» **Records contained in a dataset**:
------------------------------------------------------------

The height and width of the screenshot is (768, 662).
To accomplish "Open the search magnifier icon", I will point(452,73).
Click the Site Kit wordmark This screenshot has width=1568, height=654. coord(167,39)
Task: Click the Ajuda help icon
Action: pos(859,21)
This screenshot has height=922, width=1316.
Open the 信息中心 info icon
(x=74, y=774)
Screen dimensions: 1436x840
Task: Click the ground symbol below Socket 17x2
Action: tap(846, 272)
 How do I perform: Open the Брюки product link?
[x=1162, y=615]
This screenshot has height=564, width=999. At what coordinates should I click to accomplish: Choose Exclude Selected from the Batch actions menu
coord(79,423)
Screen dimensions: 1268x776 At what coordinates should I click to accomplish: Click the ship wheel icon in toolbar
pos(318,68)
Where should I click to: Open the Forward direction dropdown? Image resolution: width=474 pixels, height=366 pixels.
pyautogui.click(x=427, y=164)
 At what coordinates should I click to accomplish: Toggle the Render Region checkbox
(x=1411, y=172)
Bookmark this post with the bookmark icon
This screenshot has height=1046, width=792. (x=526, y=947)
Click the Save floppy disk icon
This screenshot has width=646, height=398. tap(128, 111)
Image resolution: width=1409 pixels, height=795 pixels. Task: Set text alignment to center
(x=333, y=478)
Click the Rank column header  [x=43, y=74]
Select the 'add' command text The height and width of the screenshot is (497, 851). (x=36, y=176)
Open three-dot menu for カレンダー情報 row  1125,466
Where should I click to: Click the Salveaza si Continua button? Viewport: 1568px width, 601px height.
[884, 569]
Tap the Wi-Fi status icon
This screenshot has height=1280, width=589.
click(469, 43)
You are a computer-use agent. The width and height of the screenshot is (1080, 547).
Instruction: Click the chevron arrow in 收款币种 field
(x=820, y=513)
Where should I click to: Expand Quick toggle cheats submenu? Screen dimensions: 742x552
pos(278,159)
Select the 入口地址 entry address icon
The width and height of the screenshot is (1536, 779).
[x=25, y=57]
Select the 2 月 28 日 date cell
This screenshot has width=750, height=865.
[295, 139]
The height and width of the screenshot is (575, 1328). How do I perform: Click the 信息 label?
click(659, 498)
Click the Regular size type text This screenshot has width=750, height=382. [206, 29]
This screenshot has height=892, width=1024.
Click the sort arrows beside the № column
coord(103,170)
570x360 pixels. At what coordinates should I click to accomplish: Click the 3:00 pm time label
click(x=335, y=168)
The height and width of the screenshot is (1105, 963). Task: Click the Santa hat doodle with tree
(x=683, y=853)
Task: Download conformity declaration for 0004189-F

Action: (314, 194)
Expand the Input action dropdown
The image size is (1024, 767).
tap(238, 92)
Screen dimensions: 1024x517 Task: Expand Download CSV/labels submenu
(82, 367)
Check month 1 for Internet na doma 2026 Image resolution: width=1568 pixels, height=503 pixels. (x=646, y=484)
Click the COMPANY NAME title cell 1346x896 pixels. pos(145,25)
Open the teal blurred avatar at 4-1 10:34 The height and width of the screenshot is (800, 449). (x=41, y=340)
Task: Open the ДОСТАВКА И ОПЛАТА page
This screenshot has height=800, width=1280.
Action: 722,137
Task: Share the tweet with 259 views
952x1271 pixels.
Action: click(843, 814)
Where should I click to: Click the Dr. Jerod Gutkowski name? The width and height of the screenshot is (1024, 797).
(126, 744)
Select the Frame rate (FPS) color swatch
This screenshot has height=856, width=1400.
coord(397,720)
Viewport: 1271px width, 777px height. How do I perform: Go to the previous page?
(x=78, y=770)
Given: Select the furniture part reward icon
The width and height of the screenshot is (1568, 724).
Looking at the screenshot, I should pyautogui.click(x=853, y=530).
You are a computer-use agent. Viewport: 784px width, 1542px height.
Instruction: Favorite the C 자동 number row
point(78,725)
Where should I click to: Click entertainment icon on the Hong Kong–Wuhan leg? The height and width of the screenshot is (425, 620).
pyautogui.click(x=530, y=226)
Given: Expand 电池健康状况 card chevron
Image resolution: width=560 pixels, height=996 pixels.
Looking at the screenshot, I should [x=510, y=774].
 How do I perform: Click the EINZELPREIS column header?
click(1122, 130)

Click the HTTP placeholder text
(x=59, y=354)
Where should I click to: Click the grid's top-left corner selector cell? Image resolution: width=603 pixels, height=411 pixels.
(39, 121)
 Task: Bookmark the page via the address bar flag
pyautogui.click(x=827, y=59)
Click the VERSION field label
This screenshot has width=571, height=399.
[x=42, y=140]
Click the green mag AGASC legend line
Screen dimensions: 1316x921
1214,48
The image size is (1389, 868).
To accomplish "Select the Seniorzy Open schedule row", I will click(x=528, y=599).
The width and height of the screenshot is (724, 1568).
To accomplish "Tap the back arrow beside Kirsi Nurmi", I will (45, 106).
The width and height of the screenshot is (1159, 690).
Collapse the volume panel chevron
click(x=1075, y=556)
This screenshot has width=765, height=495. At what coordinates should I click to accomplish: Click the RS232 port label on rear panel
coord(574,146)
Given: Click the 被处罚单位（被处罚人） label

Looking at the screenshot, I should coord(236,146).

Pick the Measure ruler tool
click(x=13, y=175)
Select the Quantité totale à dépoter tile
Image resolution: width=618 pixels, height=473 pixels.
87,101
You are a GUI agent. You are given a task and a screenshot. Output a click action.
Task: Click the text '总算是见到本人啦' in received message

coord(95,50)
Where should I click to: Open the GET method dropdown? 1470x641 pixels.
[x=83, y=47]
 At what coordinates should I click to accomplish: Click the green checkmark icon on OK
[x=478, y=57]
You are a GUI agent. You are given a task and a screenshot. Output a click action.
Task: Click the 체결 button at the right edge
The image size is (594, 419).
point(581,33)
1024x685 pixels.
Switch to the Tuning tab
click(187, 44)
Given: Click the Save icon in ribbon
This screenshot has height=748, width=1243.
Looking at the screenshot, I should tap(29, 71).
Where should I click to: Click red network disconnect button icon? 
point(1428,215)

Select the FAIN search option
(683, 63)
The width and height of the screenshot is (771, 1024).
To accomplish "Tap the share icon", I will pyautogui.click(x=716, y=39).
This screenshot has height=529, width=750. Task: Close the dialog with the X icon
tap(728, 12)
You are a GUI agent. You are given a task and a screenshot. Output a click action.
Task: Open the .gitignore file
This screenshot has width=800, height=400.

------------------------------------------------------------

» **TASK BRIEF**:
Reproduce the records above exactly.

» **SOLUTION**:
The height and width of the screenshot is (768, 662).
To accomplish "Open the search magnifier icon", I will point(452,73).
Click the Site Kit wordmark This screenshot has width=1568, height=654. coord(167,39)
Task: Click the Ajuda help icon
Action: pos(859,21)
This screenshot has height=922, width=1316.
Open the 信息中心 info icon
(x=74, y=774)
Screen dimensions: 1436x840
Task: Click the ground symbol below Socket 17x2
Action: tap(846, 272)
 How do I perform: Open the Брюки product link?
[x=1162, y=615]
This screenshot has height=564, width=999. At what coordinates should I click to accomplish: Choose Exclude Selected from the Batch actions menu
coord(79,423)
Screen dimensions: 1268x776 At what coordinates should I click to accomplish: Click the ship wheel icon in toolbar
pos(318,68)
Where should I click to: Open the Forward direction dropdown? Image resolution: width=474 pixels, height=366 pixels.
pyautogui.click(x=427, y=164)
 At what coordinates should I click to accomplish: Toggle the Render Region checkbox
(x=1411, y=172)
Bookmark this post with the bookmark icon
This screenshot has height=1046, width=792. (x=526, y=947)
Click the Save floppy disk icon
This screenshot has width=646, height=398. tap(128, 111)
Image resolution: width=1409 pixels, height=795 pixels. Task: Set text alignment to center
(x=333, y=478)
Click the Rank column header  [x=43, y=74]
Select the 'add' command text The height and width of the screenshot is (497, 851). (x=36, y=176)
Open three-dot menu for カレンダー情報 row  1125,466
Where should I click to: Click the Salveaza si Continua button? Viewport: 1568px width, 601px height.
[884, 569]
Tap the Wi-Fi status icon
This screenshot has height=1280, width=589.
click(469, 43)
You are a computer-use agent. The width and height of the screenshot is (1080, 547).
Instruction: Click the chevron arrow in 收款币种 field
(x=820, y=513)
Where should I click to: Expand Quick toggle cheats submenu? Screen dimensions: 742x552
pos(278,159)
Select the 入口地址 entry address icon
The width and height of the screenshot is (1536, 779).
[x=25, y=57]
Select the 2 月 28 日 date cell
This screenshot has width=750, height=865.
[295, 139]
The height and width of the screenshot is (575, 1328). How do I perform: Click the 信息 label?
click(659, 498)
Click the Regular size type text This screenshot has width=750, height=382. [206, 29]
This screenshot has height=892, width=1024.
Click the sort arrows beside the № column
coord(103,170)
570x360 pixels. At what coordinates should I click to accomplish: Click the 3:00 pm time label
click(x=335, y=168)
The height and width of the screenshot is (1105, 963). Task: Click the Santa hat doodle with tree
(x=683, y=853)
Task: Download conformity declaration for 0004189-F

Action: (314, 194)
Expand the Input action dropdown
The image size is (1024, 767).
tap(238, 92)
Screen dimensions: 1024x517 Task: Expand Download CSV/labels submenu
(82, 367)
Check month 1 for Internet na doma 2026 Image resolution: width=1568 pixels, height=503 pixels. (x=646, y=484)
Click the COMPANY NAME title cell 1346x896 pixels. pos(145,25)
Open the teal blurred avatar at 4-1 10:34 The height and width of the screenshot is (800, 449). (x=41, y=340)
Task: Open the ДОСТАВКА И ОПЛАТА page
This screenshot has height=800, width=1280.
Action: 722,137
Task: Share the tweet with 259 views
952x1271 pixels.
Action: click(843, 814)
Where should I click to: Click the Dr. Jerod Gutkowski name? The width and height of the screenshot is (1024, 797).
(126, 744)
Select the Frame rate (FPS) color swatch
This screenshot has height=856, width=1400.
coord(397,720)
Viewport: 1271px width, 777px height. How do I perform: Go to the previous page?
(x=78, y=770)
Given: Select the furniture part reward icon
The width and height of the screenshot is (1568, 724).
Looking at the screenshot, I should pyautogui.click(x=853, y=530).
You are a computer-use agent. Viewport: 784px width, 1542px height.
Instruction: Favorite the C 자동 number row
point(78,725)
Where should I click to: Click entertainment icon on the Hong Kong–Wuhan leg? The height and width of the screenshot is (425, 620).
pyautogui.click(x=530, y=226)
Given: Expand 电池健康状况 card chevron
Image resolution: width=560 pixels, height=996 pixels.
Looking at the screenshot, I should [x=510, y=774].
 How do I perform: Click the EINZELPREIS column header?
click(1122, 130)

Click the HTTP placeholder text
(x=59, y=354)
Where should I click to: Click the grid's top-left corner selector cell? Image resolution: width=603 pixels, height=411 pixels.
(39, 121)
 Task: Bookmark the page via the address bar flag
pyautogui.click(x=827, y=59)
Click the VERSION field label
This screenshot has width=571, height=399.
[x=42, y=140]
Click the green mag AGASC legend line
Screen dimensions: 1316x921
1214,48
The image size is (1389, 868).
To accomplish "Select the Seniorzy Open schedule row", I will click(x=528, y=599).
The width and height of the screenshot is (724, 1568).
To accomplish "Tap the back arrow beside Kirsi Nurmi", I will (45, 106).
The width and height of the screenshot is (1159, 690).
Collapse the volume panel chevron
click(x=1075, y=556)
This screenshot has width=765, height=495. At what coordinates should I click to accomplish: Click the RS232 port label on rear panel
coord(574,146)
Given: Click the 被处罚单位（被处罚人） label

Looking at the screenshot, I should coord(236,146).

Pick the Measure ruler tool
click(x=13, y=175)
Select the Quantité totale à dépoter tile
Image resolution: width=618 pixels, height=473 pixels.
87,101
You are a GUI agent. You are given a task and a screenshot. Output a click action.
Task: Click the text '总算是见到本人啦' in received message

coord(95,50)
Where should I click to: Open the GET method dropdown? 1470x641 pixels.
[x=83, y=47]
 At what coordinates should I click to accomplish: Click the green checkmark icon on OK
[x=478, y=57]
You are a GUI agent. You are given a task and a screenshot. Output a click action.
Task: Click the 체결 button at the right edge
The image size is (594, 419).
point(581,33)
1024x685 pixels.
Switch to the Tuning tab
click(187, 44)
Given: Click the Save icon in ribbon
This screenshot has height=748, width=1243.
Looking at the screenshot, I should tap(29, 71).
Where should I click to: Click red network disconnect button icon? 
point(1428,215)

Select the FAIN search option
(683, 63)
The width and height of the screenshot is (771, 1024).
To accomplish "Tap the share icon", I will pyautogui.click(x=716, y=39).
This screenshot has height=529, width=750. Task: Close the dialog with the X icon
tap(728, 12)
You are a GUI agent. You are given a task and a screenshot. Output a click action.
Task: Open the .gitignore file
This screenshot has width=800, height=400.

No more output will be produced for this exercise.